Here is a working code example to illustrate what I mean:
# Heat equation example with explicit Euler method
import numpy as np
import matplotlib.pyplot as mplot
import matplotlib.cm as cm
import scipy.sparse as sp
import scipy.interpolate as interp
from mpl_toolkits.mplot3d import Axes3D
import pdb
# explicit Euler method
def eev(myode,tspan,y0,dt):
# Preprocessing
# Time steps
tspan[1] = tspan[1] + dt
t = np.arange(tspan[0],tspan[1],dt,dtype=float)
n = t.size
m = y0.shape[0]
y = np.zeros((n,m),dtype=float)
y[0,:] = y0
# explicit Euler recurrence relation
for i in np.arange(0,n-1):
y[i+1,...] = y[i,...] + dt*myode(t[i],y[i,...])
return y,t
# generate matrix A
# u'(t) = A*u(t) + g*u(t)
def a_matrix(n):
aa = sp.diags([1, -2, 1],[-1,0,1],(n,n))
return aa
# System of ODEs with finite differences
def f(t,u):
dydt = np.divide(1,h**2)*A.dot(u)
return dydt
# homogenous Dirichlet boundary conditions
def rbd(t):
ul = np.zeros((t,1))
return ul
# Initial value problem -----------
def main():
# Metal rod
# spatial discretization
# number of inner nodes
m = 20
x0 = 0
xn = 1
x = np.linspace(x0,xn,m+2)
# Step size
global h
h = x[1]-x[0]
# Initial values
u0 = np.sin(np.pi*x)
# A matrix
global A
A = a_matrix(m)
# Time
t0 = 0
tend = 0.2
# Time step width
dt = 0.0001
tspan = [t0,tend]
# Test r for stability
r = np.divide(dt,h**2)
if r <= 0.5:
u,t = eev(f,tspan,u0[1:-1],dt)
else:
print('r = ',r)
print('r > 0.5. Explicit Euler method will not be stable.')

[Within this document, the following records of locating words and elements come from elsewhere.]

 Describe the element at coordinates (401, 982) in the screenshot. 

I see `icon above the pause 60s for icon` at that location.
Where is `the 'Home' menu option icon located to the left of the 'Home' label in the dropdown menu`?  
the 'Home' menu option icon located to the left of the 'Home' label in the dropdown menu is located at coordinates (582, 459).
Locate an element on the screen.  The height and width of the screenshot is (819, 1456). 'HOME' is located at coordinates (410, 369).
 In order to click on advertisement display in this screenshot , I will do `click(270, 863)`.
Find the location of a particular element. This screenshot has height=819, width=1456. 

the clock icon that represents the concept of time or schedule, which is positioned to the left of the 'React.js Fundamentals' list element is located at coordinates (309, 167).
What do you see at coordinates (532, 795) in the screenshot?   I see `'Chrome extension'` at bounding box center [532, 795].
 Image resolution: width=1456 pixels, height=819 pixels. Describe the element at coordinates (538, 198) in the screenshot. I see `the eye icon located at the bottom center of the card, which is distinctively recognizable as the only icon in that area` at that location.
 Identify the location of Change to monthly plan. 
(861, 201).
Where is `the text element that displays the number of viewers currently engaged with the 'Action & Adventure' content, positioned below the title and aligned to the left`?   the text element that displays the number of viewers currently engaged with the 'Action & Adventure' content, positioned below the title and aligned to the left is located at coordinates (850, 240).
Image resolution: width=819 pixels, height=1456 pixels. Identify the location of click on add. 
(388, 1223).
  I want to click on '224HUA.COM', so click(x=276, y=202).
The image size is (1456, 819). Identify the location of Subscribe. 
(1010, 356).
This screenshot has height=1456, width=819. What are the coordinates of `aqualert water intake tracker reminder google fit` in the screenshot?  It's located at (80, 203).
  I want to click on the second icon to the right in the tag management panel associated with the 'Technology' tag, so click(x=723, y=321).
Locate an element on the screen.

# Add boundary values back
rb = rbd(t.size)
u = np.hstack((rb,u,rb))
# Interpolate heat values
# Create interpolant. Note the parameter order
fi = interp.RectBivariateSpline(t, x, u, kx=1, ky=1)
# Create vectors for interpolant
xi = np.linspace(x[0],x[-1],100)
ti = np.linspace(t0,tend,100)
# Compute function values from interpolant
u_int = fi(ti,xi)
# Change xi, ti in to 2D arrays
xi,ti = np.meshgrid(xi,ti)
# Create figure and axes objects
fig3 = mplot.figure(1)
ax3 = fig3.gca(projection='3d')
print('xi.shape =',xi.shape,'ti.shape =',ti.shape,'u_int.shape =',u_int.shape)
# Plot surface. Note the parameter order, compare with interpolant!
ax3.plot_surface(xi, ti, u_int, cmap=cm.coolwarm)
ax3.set_xlabel('xi')
ax3.set_ylabel('ti')
main()
mplot.show()
As I can see you define :
# Change xi, ti in to 2D arrays
xi,ti = np.meshgrid(xi,ti)
Change this to :
ti,xi = np.meshgrid(ti,xi)
and
ax3.plot_surface(xi, ti, u_int, cmap=cm.coolwarm)
to
ax3.plot_surface(ti, xi, u_int, cmap=cm.coolwarm)
and it works fine (if I understood well ).